Here are ways you can recognize, respond and help your leader if this may be something occurring in your organization.
You can tell if your leader sees communication as a one-time event when you get the following clues:
• “But I already communicated it.”
• “I sent out an email.”
• “I’m sick of saying that.”
• “We put posters up in the cafeteria.”
• “Managers can take care of that.”
• “We sent a toolkit out last month.”
• They see communication as a one-time event.
Approach your leader by saying:
• “Information and communication aren’t the same.”
• “Communication is about creating a dialogue that gets to shared meaning – not checking off a box on a to-do list.”
• “Repetition is important because people need to hear consistent messages over time before they’re internalized.”
• “It may be your fourth time saying it, but the first time they’re hearing it.”
• “What kind of feedback did we get?

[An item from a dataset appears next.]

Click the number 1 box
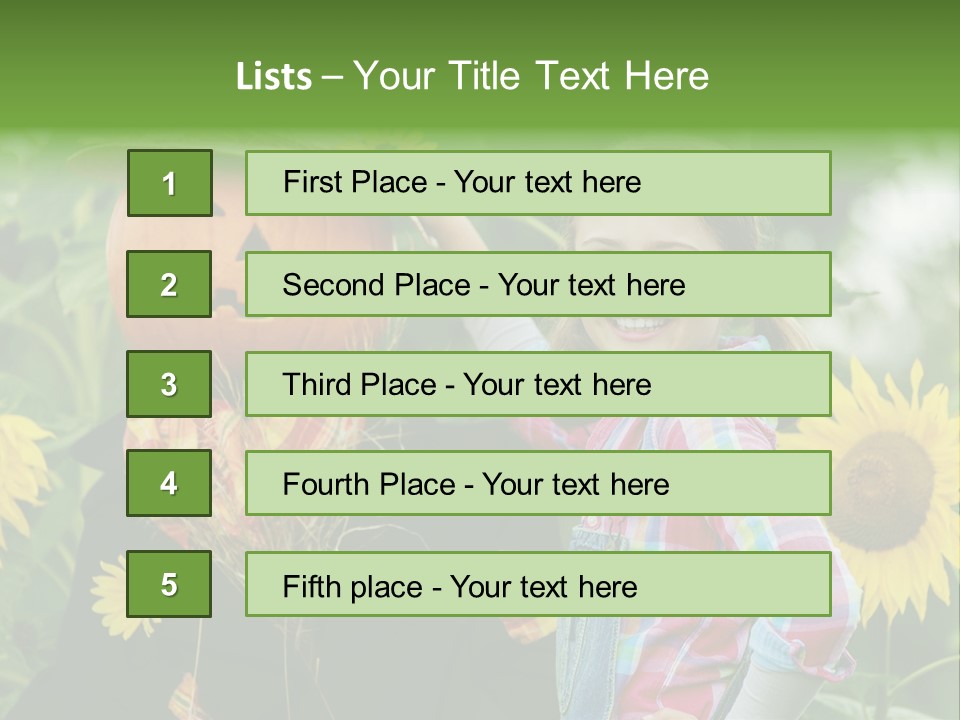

How do we know if it was meaningful or not?”
• Given the levels of information “overload” we all experience, repetition of key messages is critically important to be most meaningful and create action.
• “Managers can follow up with the ‘how?’ but leaders are most effective at presenting the ‘what?’ and the ‘why?’”
To help your leader see why communication is a process, not a one-time event, draw on the awareness to action model.
Use this model as you work to increase your leader’s awareness that communication isn’t check-off-the-box and help move them to action:
- Awareness: The employee is collecting information about the topic; they may or may not have an opinion yet.
- Understanding: The employee begins to form an opinion and talks to others or asks their leader question about the topics.
- Acceptance: The employee absorbs the idea and agrees with it or may question changes.
- Commitment: The employee takes a stand one way or another and may verbally express acceptance.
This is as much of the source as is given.